WHAT THE EXERCISE ASKS :: Extract every line in the records below that contains the string "coordinates".

Data listing
________________
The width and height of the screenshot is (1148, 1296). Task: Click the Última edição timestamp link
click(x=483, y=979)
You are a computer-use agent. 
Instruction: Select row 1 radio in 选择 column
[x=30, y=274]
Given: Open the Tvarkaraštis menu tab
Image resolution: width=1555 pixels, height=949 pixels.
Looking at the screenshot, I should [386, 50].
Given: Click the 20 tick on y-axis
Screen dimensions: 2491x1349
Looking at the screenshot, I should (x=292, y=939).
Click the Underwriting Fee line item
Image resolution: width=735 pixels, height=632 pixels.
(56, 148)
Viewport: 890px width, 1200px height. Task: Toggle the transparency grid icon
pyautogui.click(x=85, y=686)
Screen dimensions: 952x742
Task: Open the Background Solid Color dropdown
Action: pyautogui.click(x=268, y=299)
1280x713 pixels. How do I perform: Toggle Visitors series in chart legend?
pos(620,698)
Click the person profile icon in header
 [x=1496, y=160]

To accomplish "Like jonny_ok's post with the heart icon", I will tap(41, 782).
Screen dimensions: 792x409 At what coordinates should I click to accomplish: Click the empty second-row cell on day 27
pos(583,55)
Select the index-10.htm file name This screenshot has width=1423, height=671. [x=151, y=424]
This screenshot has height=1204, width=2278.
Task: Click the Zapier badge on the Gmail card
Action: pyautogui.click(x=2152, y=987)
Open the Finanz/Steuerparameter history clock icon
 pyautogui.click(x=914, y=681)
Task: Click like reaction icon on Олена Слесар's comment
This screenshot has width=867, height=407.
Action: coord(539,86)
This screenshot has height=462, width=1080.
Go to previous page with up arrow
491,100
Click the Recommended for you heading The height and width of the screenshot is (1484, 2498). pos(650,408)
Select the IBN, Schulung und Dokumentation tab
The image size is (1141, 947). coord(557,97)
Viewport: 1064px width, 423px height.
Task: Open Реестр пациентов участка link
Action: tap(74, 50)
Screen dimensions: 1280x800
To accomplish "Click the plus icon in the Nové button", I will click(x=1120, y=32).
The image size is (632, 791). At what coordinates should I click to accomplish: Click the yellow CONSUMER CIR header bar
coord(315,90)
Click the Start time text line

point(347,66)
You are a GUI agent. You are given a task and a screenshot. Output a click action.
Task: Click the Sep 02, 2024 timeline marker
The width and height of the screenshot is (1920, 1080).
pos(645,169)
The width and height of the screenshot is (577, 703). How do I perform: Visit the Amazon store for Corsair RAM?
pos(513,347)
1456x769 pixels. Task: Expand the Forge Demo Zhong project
________________
TASK RESULT ::
Screen dimensions: 792x409 At what coordinates should I click to accomplish: Click the empty second-row cell on day 27
The image size is (632, 791). At what coordinates should I click to accomplish: Click the yellow CONSUMER CIR header bar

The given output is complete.